Since the scout objects of different scout nodes may be the same or different enemy target nodes, information integration needs to be performed on the information integrity list set by taking a target as a unit. Setting a command node o, obtaining information integrity lists detected by two detection nodes, namely, an MSG1 ═ { m1(t1), an m2(t3), an m3(t4) }, an MSG2 ═ m1(t1), an m2(t2) and an m3(t3) }, and accumulating the information integrity of the same target node to obtain the integrated target information integrity. For the data in the hypothetical example, it will eventually be obtained that t1 (information integrity) ═ msg1.m1+ msg2.m1, t2 (information integrity) ═ msg2.m2, and so on. For the obtained information integrity list set, the above forms are added to obtain an information integrity list, MSG ═ { m1(t1), m2(t2),.. gtang, mn (tn) }. According to the information integrity calculation method of the investigation node, the obtained information integrity is a decimal of a percentage, so that for the command node, the obtained information integrity list is accumulated, wherein the information integrity of a single target may be greater than 1, so that all the information integrity greater than or equal to 1 is set to be 1 (equivalent to obtaining all the information of the target). Finally, objects with information integrity less than 50 percent (information integrity is insufficient and cannot be hit) are excluded, and all the other objects are used as selectable hitting tasks.
The hitting node designed by the method executes hitting tasks on known enemy target nodes with enough information integrity. Its special attributes are two kinds, the striking ability and the maximum striking number. The former is the hitting attribute of the node itself, and affects the final damage effect together with the information integrity; the latter refers to the maximum number of targets that can be hit simultaneously. After the command nodes integrate and screen the information integrity of the results of the scout nodes, the attacking nodes can acquire the attacking objects, namely the enemy target nodes meeting the conditions, from the superior command nodes. But since the maximum number of hits for a hit node limits the number of target nodes it hits at the same time, the hit task that is actually being performed should be a non-empty subset of them. Selecting a currently executed percussion task among the impartable targets adds the selected node to the percussion task configuration list. Like reconnaissance nodes, the striking task cannot be completed instantly, so that the striking node has an index of the number of rounds, and the striking node can damage target nodes of enemies after the number of rounds.
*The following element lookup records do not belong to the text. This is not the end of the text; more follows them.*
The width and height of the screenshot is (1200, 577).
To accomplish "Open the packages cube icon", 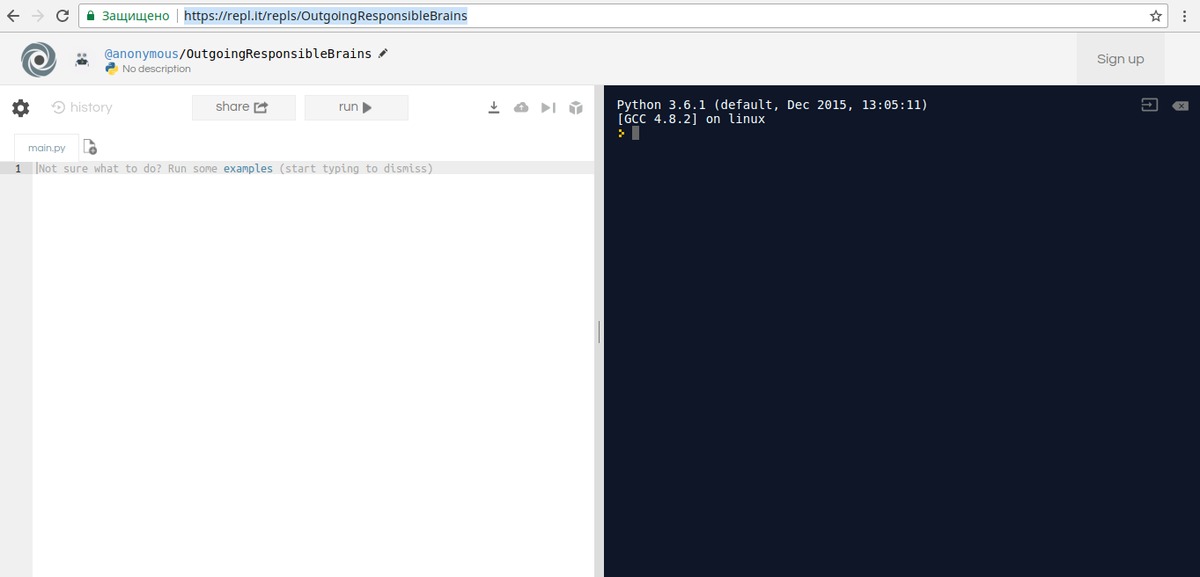I will (576, 108).
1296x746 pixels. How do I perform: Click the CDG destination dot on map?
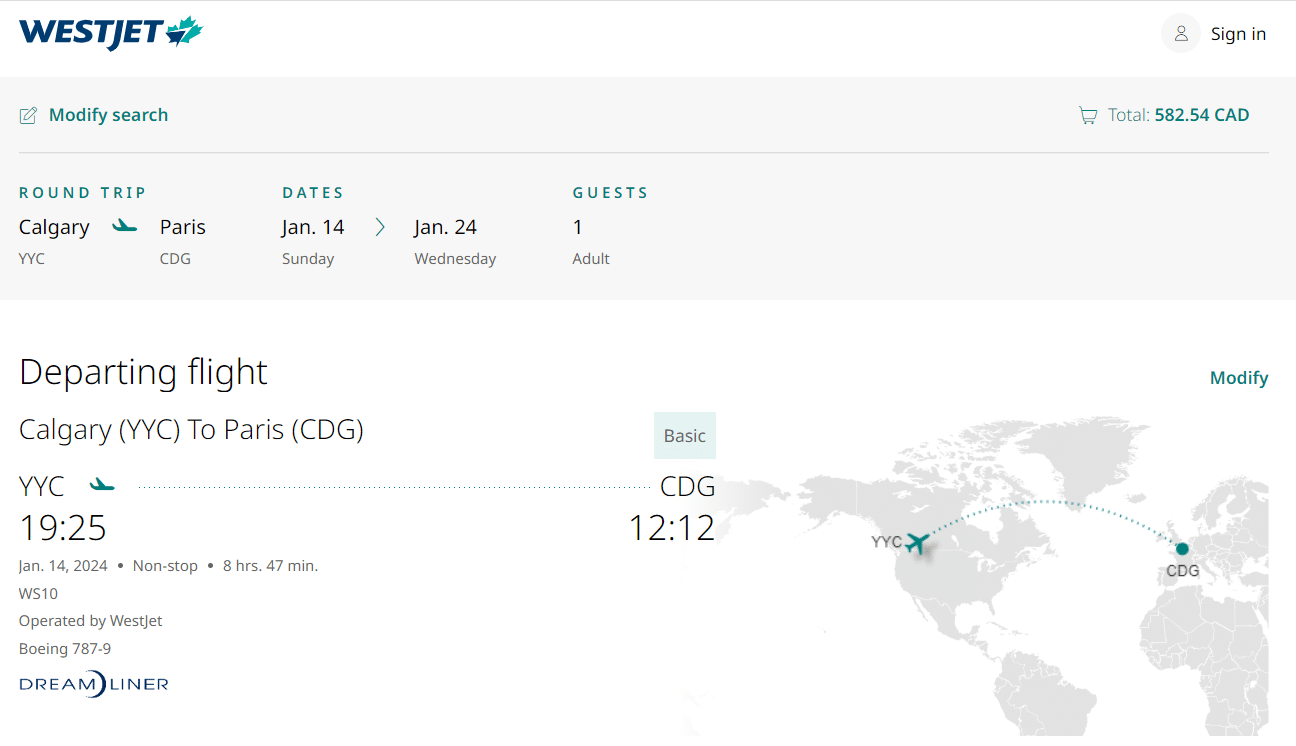(1182, 548)
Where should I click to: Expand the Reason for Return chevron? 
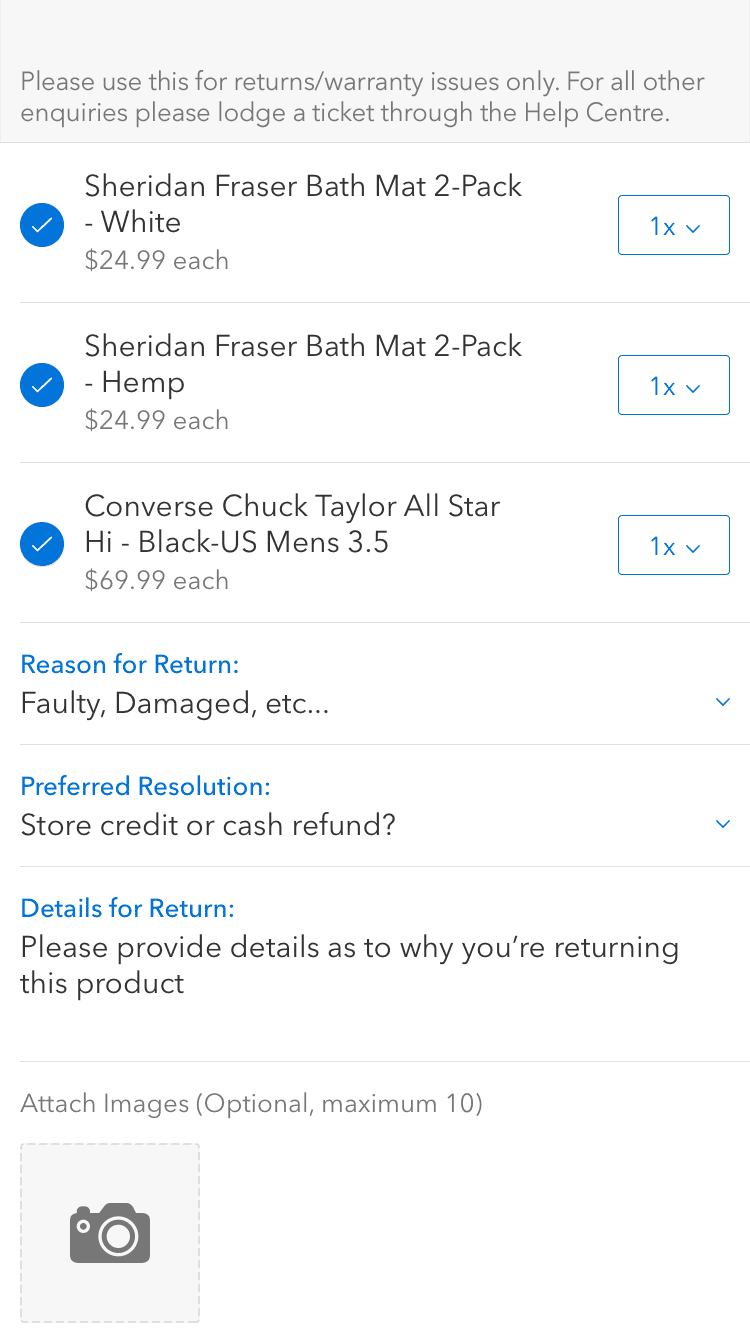tap(724, 702)
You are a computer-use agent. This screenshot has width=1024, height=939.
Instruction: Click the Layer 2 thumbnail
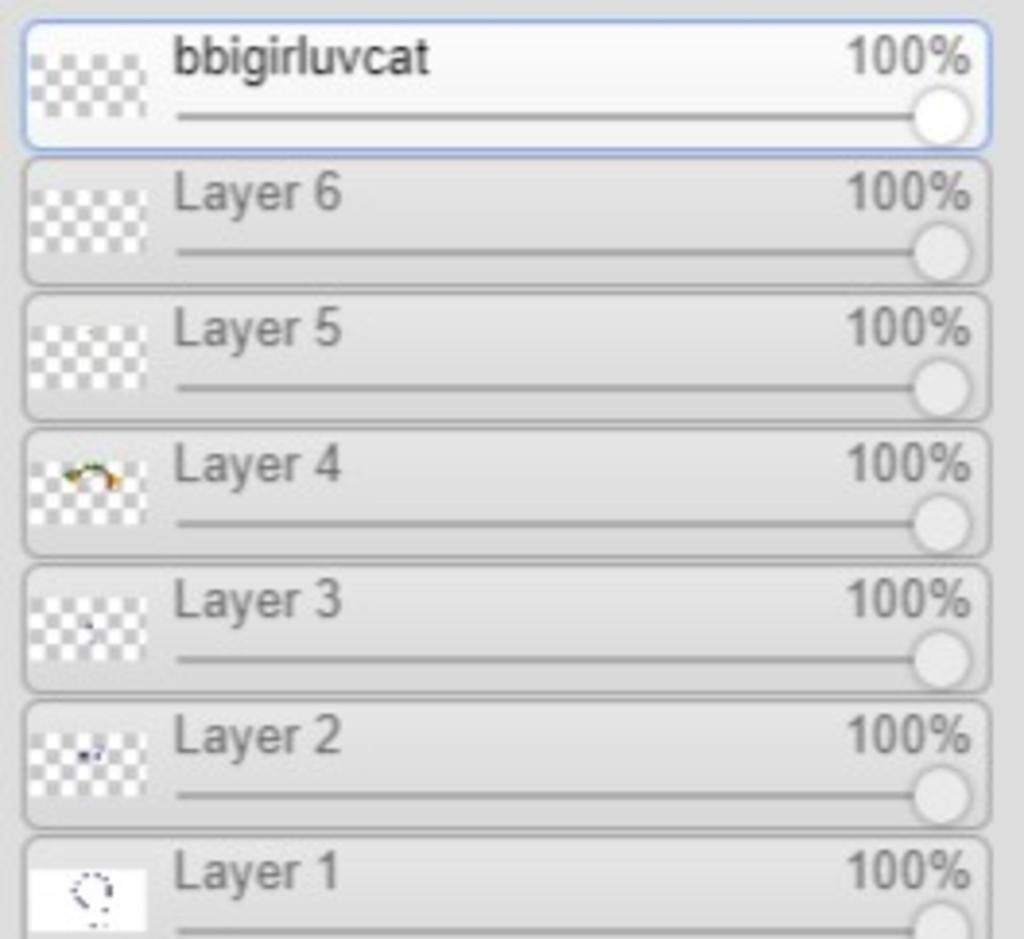88,765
The damage calculation mode is that if a striking point a is set, the striking capability is Aa, the information integrity of a striking task target is msg, and the blood volume of a target node is b, the damage caused by the method is calculated as follows:
BloodLoss=b*(Aa*msg)
BloodRest=b-BloodLoss
wherein A isaMsg is a decimal number indicating the percentage of blood volume that can be removed. Since the target is hit many times during the fight, the initial base blood volume of the target node is used each time the damage is calculated.
The target node designed by the method represents a specific entity target in the system confrontation simulation platform, and the investigation node, the command node and the attack node of the confrontation parties can be regarded as part of the target node. A target node corresponds to a unit of action on the battlefield and includes one or more reconnaissance, command or attack nodes. For example, a ship is a target node, and a detection node, a command node and a attack node are arranged on the ship. A tank is a target node that contains an attack node. Thus, the target node is higher in the dimension in which it includes other types of nodes.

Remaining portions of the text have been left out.